Question

From the given diagram, in which ABCD is a parallelogram, ABL is a line segment and E is mid-point of BC.
Prove that: 
(i) ΔDCE ≅ ΔLBE 
(ii) AB = BL.
(iii) AL = 2DC

Answer 1

Given: ABCD is a parallelogram in which is the mid-point of BC.
We need to prove that
(i) ΔDCE ≅ ΔLBE 
(ii) AB = BL.
(iii) AL = 2DC

(i) In  ΔDCE and ΔLBE
∠DCE = ∠EBL   ...[DC || AB, alternate angels]
CE = EB             ...[ E is the midpoint of BC]
∠DEC= ∠LEB    ...[ vertically opposite angels]
∴ By Angel-SIde-Angel Criterion of congruence, we have,
 ΔDCE ≅ ΔLBE
The corresponding parts of the congruent triangles are congruent.

Problem set:
1 – In the parallelogram proof, why are ∠DCE and ∠EBL equal? Explain in one to three sentences.
2 – Continue the parallelogram proof, starting after its last sentence.

Recorded data:
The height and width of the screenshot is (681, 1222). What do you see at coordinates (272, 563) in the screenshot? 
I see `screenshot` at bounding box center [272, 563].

* * *

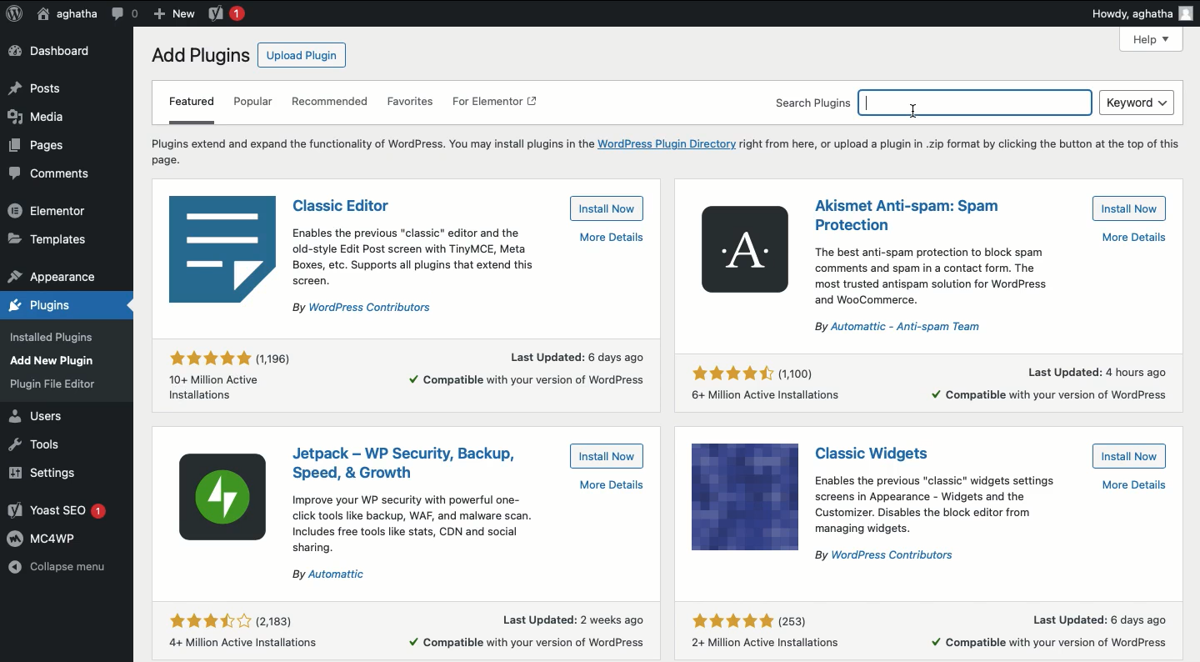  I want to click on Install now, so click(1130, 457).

Results in order:
1 – They are equal because DC is parallel to AB, which makes ∠DCE and ∠EBL alternate angles.

2 –
∴ DC= LB        ...[ c. p. c .t]       ....(1)

(ii) DC= AB  ...[ opposite sides of a parallelogram]...(2)
From ( 1 ) and ( 2 ), Ab = BL                      ...(3)

(iii) Al =  AB+ BL                                      ... (4)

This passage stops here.